Masterpieces by a MasterCraftsMan.th_wav

You have raised the bar too high for Gus to catch up. However will try.


----------



## tms6401 (Jul 2, 2014)

Lovely job on those engines.

tms


----------



## hedgehog (Jul 2, 2014)

Priceless.  Nice engines and nice presentation


----------



## petep (Jul 2, 2014)

Thank you for the positive comments. It is much appreciated.


----------



## bmac2 (Jul 2, 2014)

What canI say. All of the above. Good work


----------



## holmes_ca (Jul 3, 2014)

Pete,

      Very nicely finished off, you are to be commended on such fine work, 

Hope you don't mind my asking, what kind/size of machines produced your models???, 

.............Edmund........Alberta


----------



## petep (Jul 3, 2014)

Thanks again everyone.
Edmund, I'll post a photo soon - its easier than trying to explain. 
Pete


----------



## petep (Jul 4, 2014)

holmes_ca said:


> Pete,
> 
> Very nicely finished off, you are to be commended on such fine work,
> 
> ...



Edmund, thank you. Attached photos of my lathe and mill drill - definitely overkill for model engineering but when researching what machines to buy, all threads suggested 'buying the best/biggest machine you can afford'. I did that and don't regret it for one moment. I have done jobs for friends where the I have used far more of the machines capacity than I need for model engineering. So, hopefully, these machines will last my life time! Pete.


----------



## holmes_ca (Jul 4, 2014)

petep said:


> Edmund, thank you. Attached photos of my lathe and mill drill - definitely overkill for model engineering but when researching what machines to buy, all threads suggested 'buying the best/biggest machine you can afford'. I did that and don't regret it for one moment.

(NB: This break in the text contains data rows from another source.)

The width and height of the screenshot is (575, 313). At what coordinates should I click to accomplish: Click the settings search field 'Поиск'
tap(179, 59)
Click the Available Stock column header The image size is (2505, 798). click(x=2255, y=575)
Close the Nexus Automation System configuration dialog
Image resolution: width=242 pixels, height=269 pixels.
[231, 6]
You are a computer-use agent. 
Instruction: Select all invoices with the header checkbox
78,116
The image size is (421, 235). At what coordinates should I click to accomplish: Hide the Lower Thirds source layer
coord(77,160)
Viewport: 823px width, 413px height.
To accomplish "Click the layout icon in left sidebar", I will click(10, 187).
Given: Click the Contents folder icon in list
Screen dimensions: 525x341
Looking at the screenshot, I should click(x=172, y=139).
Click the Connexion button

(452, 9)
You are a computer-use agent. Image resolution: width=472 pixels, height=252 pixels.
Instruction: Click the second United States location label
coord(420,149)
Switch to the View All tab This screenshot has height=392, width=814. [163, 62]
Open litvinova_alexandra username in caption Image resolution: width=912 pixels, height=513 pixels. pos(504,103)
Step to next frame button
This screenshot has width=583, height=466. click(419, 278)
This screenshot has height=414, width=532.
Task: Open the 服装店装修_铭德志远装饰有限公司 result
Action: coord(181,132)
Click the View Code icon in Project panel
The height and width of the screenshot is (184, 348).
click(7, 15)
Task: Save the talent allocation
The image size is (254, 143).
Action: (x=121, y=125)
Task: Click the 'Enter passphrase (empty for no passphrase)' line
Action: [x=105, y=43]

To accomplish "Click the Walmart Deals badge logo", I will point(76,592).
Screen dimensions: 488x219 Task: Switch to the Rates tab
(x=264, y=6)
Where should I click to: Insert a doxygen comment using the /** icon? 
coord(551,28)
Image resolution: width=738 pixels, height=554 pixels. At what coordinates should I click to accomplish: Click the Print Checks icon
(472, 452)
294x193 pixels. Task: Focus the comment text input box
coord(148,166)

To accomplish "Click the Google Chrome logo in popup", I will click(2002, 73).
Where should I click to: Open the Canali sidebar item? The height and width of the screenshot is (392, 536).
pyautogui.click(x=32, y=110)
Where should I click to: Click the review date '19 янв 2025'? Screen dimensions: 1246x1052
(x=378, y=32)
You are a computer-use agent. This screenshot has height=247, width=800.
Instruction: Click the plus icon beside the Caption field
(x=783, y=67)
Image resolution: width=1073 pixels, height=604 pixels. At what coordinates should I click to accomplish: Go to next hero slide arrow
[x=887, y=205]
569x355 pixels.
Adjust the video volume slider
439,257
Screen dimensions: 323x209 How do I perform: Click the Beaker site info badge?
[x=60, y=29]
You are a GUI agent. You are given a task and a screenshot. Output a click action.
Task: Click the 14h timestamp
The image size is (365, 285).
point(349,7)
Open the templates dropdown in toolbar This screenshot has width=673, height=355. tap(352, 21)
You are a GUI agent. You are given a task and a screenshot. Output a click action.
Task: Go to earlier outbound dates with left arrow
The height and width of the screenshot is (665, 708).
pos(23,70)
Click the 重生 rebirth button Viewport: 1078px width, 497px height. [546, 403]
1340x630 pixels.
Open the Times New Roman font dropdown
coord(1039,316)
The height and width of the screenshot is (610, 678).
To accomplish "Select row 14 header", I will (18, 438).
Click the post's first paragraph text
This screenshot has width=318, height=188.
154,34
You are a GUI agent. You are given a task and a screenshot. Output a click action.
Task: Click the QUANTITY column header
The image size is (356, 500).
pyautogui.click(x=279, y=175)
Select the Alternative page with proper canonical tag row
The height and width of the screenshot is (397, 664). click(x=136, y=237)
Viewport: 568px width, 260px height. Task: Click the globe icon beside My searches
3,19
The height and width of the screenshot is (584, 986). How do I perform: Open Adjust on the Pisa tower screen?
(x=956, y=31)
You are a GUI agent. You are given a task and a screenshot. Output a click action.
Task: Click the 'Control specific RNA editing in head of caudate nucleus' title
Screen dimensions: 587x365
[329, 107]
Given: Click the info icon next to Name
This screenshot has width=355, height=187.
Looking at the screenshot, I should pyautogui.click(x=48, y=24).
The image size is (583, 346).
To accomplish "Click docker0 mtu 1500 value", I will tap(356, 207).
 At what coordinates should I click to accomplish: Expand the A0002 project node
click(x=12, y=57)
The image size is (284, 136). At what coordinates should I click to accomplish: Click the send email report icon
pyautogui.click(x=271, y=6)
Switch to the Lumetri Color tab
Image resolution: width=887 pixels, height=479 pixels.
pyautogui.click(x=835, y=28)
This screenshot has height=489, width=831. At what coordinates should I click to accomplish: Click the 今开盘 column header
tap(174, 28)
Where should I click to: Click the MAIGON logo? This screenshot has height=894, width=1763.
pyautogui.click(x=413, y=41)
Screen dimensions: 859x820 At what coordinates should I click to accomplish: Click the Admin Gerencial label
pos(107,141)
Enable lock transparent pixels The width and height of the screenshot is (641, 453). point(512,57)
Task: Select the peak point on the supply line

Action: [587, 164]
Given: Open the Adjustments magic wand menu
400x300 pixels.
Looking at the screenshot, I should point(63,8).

I have done jobs for friends where the I have used far more of the machines capacity than I need for model engineering. So, hopefully, these machines will last my life time! Pete.



Pete,
    nothing wrong on that decision to buy big, nice size I would say, because you never know when it might be needed,  and I'm sure if you treat them in the way you built your models they will last your lifetime, looking forward to seeing more quality work in the future

..........Edmund........Alberta


----------



## nemoc (Jul 20, 2014)

Both engines are beautiful.  I really like the way the beam engine sounds.


----------